**EXERCISE DESCRIPTION:** Every line of the data below that holds the string "computer" needs to be reported.

**STORED DATA:**

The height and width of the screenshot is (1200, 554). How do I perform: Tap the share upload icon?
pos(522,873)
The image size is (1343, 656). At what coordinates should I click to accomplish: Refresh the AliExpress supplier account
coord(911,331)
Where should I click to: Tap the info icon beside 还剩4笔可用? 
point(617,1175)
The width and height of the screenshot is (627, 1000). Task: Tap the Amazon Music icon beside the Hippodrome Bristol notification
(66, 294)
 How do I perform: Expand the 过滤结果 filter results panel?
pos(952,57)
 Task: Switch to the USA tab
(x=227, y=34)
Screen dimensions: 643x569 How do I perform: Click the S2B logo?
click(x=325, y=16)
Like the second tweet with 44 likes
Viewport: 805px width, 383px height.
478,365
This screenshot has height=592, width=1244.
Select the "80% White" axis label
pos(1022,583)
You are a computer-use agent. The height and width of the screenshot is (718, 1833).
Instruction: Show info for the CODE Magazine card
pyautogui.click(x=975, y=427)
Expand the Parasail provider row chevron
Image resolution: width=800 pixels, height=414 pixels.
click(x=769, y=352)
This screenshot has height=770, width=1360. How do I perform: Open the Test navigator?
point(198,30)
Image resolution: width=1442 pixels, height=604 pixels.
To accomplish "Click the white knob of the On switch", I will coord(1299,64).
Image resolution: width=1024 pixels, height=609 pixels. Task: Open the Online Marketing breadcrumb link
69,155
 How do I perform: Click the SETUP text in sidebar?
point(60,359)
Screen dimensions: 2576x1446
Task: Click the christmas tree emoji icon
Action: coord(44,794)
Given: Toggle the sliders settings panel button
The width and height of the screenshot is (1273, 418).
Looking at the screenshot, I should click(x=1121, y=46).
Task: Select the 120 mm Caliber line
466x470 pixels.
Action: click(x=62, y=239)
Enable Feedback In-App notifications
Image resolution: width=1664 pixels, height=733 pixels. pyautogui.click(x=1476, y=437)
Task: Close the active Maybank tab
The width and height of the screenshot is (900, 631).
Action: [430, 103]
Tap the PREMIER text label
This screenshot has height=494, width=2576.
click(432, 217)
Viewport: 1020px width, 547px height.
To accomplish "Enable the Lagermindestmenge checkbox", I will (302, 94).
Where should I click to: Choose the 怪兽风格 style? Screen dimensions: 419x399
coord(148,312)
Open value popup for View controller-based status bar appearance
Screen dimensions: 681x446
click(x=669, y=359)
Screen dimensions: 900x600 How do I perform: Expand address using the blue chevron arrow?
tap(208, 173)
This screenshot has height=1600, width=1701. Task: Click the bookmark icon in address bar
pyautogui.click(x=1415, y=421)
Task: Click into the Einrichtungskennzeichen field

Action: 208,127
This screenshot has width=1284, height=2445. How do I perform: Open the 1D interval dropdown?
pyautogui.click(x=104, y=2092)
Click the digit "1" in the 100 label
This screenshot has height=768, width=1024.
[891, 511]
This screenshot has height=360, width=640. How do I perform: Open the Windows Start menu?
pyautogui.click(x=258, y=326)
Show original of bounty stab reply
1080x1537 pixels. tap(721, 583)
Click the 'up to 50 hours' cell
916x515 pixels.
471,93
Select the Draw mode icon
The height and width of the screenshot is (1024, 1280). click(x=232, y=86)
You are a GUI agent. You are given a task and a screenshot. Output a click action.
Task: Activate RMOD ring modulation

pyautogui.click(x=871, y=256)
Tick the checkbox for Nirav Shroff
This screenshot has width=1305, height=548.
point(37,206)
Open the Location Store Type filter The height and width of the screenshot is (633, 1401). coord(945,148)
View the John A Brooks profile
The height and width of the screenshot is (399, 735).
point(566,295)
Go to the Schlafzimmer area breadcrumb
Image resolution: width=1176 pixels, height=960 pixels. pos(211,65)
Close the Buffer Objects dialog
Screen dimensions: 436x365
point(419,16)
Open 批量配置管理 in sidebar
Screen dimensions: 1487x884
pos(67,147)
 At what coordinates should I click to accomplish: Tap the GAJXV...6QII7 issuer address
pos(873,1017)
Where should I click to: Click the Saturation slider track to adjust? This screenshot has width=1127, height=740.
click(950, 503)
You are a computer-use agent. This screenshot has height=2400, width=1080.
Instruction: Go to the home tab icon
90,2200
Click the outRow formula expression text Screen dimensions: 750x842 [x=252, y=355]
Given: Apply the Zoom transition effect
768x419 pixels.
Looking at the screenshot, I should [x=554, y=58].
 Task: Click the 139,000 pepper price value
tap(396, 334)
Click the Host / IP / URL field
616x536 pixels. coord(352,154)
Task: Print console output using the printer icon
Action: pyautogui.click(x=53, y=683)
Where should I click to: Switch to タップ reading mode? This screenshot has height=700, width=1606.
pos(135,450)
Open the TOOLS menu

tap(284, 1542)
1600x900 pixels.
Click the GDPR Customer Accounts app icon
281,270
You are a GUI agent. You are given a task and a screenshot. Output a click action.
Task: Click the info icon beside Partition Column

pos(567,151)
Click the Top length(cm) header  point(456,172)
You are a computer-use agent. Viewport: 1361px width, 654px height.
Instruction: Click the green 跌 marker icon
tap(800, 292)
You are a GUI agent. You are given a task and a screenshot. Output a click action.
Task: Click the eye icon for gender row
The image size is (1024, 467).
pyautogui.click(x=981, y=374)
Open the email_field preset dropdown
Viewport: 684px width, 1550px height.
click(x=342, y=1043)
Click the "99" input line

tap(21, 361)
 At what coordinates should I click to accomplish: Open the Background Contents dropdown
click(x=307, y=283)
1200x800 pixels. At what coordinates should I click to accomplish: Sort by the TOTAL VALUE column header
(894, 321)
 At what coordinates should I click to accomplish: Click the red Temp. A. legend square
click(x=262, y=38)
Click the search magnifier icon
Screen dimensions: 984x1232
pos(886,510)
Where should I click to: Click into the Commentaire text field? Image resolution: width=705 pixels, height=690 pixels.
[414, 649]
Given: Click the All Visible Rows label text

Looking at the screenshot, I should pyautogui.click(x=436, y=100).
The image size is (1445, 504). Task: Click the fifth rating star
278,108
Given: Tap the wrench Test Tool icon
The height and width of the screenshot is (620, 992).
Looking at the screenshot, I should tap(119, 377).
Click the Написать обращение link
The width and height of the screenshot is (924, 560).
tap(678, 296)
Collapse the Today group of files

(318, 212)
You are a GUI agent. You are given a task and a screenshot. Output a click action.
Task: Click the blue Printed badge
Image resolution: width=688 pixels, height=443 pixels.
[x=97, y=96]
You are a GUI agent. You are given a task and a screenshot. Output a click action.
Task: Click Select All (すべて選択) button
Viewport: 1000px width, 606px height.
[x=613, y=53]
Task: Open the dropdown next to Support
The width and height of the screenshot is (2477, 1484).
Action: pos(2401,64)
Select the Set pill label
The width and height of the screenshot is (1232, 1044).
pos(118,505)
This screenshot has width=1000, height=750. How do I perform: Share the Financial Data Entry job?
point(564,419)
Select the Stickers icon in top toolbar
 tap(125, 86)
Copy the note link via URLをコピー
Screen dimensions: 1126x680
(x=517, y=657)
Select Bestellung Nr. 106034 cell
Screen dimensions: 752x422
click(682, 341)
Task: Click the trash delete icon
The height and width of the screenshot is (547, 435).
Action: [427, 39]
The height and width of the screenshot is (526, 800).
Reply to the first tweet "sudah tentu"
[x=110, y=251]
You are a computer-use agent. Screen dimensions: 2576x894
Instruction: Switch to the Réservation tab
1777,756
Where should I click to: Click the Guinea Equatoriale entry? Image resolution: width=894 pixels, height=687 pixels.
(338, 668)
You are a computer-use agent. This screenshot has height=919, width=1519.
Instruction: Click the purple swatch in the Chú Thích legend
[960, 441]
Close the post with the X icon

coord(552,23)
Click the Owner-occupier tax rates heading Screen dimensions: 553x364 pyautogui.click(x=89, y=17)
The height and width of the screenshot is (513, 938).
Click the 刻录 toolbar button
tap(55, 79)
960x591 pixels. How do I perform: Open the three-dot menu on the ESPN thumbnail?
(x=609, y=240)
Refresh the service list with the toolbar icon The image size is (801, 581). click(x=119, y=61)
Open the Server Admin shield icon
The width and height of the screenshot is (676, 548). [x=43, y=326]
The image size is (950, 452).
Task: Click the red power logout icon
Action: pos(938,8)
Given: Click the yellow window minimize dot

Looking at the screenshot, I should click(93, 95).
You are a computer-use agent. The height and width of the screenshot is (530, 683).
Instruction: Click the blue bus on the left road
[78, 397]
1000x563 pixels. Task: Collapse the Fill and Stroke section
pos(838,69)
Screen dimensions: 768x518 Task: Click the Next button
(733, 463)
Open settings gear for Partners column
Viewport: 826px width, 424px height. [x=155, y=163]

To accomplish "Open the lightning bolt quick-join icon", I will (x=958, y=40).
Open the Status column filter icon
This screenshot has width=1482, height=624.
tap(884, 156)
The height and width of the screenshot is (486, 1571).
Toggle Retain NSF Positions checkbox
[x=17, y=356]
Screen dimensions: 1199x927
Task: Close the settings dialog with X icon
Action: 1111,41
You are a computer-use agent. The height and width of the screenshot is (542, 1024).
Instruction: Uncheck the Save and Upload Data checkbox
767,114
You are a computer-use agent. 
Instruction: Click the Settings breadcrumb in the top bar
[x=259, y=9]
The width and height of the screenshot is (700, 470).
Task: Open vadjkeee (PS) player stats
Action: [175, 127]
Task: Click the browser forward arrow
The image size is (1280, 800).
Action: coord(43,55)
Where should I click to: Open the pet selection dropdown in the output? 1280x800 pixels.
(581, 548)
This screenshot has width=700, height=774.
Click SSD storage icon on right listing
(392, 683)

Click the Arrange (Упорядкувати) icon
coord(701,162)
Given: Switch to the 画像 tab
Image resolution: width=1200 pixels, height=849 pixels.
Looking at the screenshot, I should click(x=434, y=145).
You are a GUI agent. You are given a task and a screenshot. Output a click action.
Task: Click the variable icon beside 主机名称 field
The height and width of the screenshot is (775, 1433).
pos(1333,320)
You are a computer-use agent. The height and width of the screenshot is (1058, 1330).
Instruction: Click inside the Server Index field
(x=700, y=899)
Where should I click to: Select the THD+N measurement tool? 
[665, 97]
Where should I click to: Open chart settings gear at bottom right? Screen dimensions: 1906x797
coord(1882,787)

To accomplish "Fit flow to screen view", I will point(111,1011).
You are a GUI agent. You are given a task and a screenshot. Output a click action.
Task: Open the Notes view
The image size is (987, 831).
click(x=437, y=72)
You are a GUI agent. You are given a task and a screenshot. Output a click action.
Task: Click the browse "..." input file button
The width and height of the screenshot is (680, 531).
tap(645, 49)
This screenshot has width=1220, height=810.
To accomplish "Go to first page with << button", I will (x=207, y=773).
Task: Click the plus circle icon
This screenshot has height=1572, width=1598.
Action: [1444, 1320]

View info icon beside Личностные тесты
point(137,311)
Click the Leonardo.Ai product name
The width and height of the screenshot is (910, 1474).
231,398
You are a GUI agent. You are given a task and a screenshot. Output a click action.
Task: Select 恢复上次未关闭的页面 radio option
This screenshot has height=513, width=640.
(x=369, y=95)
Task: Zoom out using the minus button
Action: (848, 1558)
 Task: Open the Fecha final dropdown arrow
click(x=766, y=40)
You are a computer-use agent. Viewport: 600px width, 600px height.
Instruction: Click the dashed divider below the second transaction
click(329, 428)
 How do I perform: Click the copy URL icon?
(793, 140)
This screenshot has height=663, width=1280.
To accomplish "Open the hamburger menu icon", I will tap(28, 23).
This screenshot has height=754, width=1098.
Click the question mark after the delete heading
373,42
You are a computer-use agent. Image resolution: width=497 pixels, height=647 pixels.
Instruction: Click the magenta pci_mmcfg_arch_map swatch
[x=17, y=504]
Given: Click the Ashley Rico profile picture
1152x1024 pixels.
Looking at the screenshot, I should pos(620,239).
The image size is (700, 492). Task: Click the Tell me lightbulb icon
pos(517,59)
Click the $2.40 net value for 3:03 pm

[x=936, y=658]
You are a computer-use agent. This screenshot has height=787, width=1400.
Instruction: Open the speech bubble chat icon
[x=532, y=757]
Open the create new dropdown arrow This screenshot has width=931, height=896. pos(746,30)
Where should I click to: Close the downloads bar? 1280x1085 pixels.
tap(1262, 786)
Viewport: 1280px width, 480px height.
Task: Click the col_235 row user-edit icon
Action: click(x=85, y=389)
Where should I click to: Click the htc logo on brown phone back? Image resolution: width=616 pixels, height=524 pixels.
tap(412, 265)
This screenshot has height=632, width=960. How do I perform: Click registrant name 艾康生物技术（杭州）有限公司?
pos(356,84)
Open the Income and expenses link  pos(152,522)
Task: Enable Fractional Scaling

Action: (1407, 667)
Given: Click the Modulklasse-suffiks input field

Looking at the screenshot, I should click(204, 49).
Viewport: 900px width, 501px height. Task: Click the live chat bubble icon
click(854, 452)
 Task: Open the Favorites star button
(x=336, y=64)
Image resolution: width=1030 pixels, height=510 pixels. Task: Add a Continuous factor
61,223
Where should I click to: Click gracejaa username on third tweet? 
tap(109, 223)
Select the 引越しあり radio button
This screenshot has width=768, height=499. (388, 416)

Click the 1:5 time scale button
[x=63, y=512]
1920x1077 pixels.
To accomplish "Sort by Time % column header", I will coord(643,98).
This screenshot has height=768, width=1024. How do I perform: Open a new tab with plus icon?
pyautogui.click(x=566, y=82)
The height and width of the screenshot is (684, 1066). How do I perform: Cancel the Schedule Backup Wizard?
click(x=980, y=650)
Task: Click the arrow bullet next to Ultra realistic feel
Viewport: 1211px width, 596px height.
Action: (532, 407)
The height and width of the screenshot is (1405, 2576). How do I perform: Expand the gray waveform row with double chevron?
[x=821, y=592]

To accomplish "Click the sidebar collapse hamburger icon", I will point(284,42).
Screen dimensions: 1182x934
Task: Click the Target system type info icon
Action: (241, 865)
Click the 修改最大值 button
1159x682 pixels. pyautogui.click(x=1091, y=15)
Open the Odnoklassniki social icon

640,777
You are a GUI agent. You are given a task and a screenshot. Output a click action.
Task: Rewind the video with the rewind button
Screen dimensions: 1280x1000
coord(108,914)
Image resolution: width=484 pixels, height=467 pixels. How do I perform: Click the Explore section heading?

**RESPONSE:**
You are a computer-use agent. The height and width of the screenshot is (718, 1833).
You are a computer-use agent. This screenshot has height=2400, width=1080.
You are a computer-use agent. Viewport: 1361px width, 654px height.
You are a computer-use agent. Screen dimensions: 2576x894
You are a computer-use agent. This screenshot has height=919, width=1519.
You are a computer-use agent. The height and width of the screenshot is (530, 683).
You are a computer-use agent. The height and width of the screenshot is (542, 1024).
You are a computer-use agent. 
You are a computer-use agent. The height and width of the screenshot is (1058, 1330).
You are a computer-use agent. Viewport: 600px width, 600px height.
You are a computer-use agent. Image resolution: width=497 pixels, height=647 pixels.
You are a computer-use agent. This screenshot has height=787, width=1400.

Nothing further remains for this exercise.